Updated A design flaw in the Chrome browser allows malicious websites to use your computer's microphone to eavesdrop on you, one developer has claimed, although Google denies this is the case.
"Even while not using your computer – conversations, meetings and phone calls next to your computer may be recorded and compromised," Israeli developer Tal Ater wrote in a blog post on Wednesday.
According to Ater, the vulnerability arises when sites aren't completely forthright about when they are using the microphone.
Ordinarily, users must explicitly give permission to each site that requests to use the mic, and Chrome displays a blinking red dot in the page's tab as long as the site is recording. But Ater says that's not enough to prevent malicious sites from hiding what they're doing.
"When you click the button to start or stop the speech recognition on the site, what you won't notice is that the site may have also opened another hidden pop-under window," Ater wrote. "This window can wait until the main site is closed, and then start listening in without asking for permission. This can be done in a window that you never saw, never interacted with, and probably didn't even know was there."

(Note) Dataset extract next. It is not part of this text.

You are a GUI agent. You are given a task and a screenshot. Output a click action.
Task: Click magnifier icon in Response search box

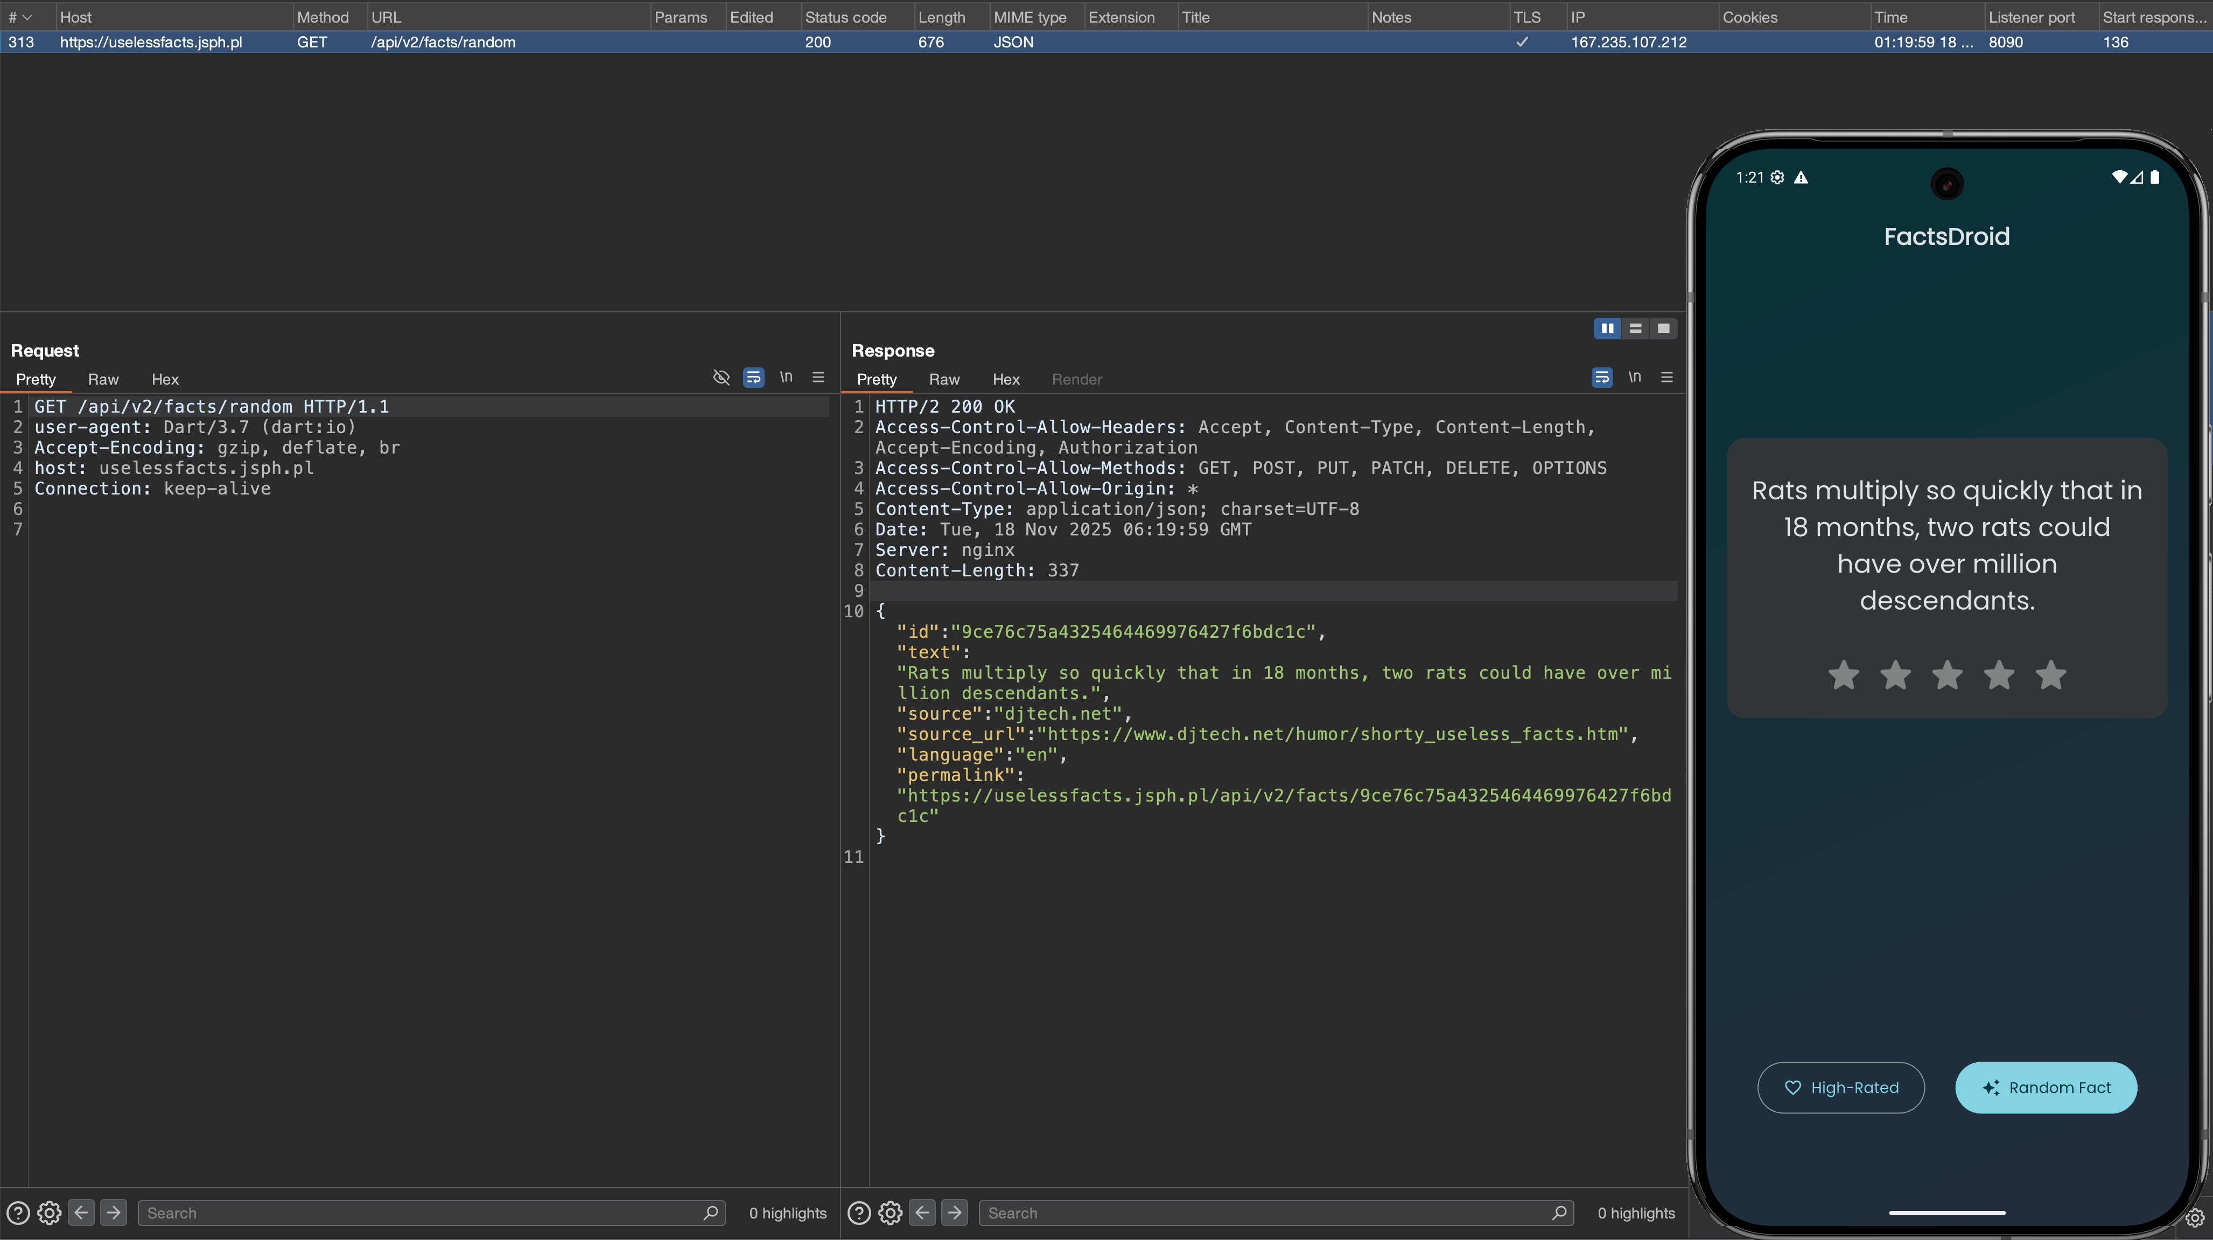1559,1213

For secure HTTPS sites, Chrome will even remember that you gave a site permission to use the microphone and will maintain that permission between browser sessions without asking you again.
Ater says he alerted Google to the dangers of this behavior last September. But although the web kingpin's engineers acted immediately, a patch was created to address Ater's concerns, and Ater's bug disclosure was even nominated for a bug bounty, the patch has yet to be merged into the mainstream Chrome code base.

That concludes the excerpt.